NASA plans to launch its next moon rocket on Saturday following the first attempt’s failure due to engine sensor issues and fuel leaks.
The 322-foot rocket’s first flight, scheduled for Monday but delayed late in the countdown, is NASA’s most powerful rocket ever. As managers confirmed their confidence in their plan and weather forecasters predict good weather, the Kennedy Space Center is ready to begin to run again.
For the first time since the Apollo mission 50 years ago, a crew capsule atop the rocket will carry three test dummies on a six-week journey around the moon and back. Before putting humans in the spaceship for the next scheduled trip in two years.
NASA’s deputy manager of exploration ground systems, Jeremy Parsons says, “This is a test flight, right? And so while I feel very good about our procedures, when you look the team in the eye, they’re ready.
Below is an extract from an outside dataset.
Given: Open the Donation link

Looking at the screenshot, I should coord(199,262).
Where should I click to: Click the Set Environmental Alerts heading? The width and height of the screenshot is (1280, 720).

We can’t control the weather.”
The Space Launch System rocket’s engineers insisted Thursday evening that all four main engines were in good and that a faulty temperature sensor caused them to appear unusually warm on Monday.
At takeoff, the engines must be at or below -420 degrees Fahrenheit (minus 250 degrees Celsius) of the liquid hydrogen fuel to avoid damage and in-flight shutdown.
The launch team will run another engine test, but this time earlier in the countdown, after fueling starts on Saturday morning. According to Honeycutt, even if the sensor indicates that one engine is excessively warm other sensors may be used to verify that everything is operating as it should and to stop the countdown if a problem arises.
Because of fuel leaks, NASA could not do that engine test earlier this year. However, there were further fuel leaks on Monday, and technicians tightened several loose connections.
The test trip, which cost $4.1 billion, is the first step in NASA’s plan to transport astronauts to the moon in 2024 and land them there in 2025. The last moonwalk by astronauts was in 1972.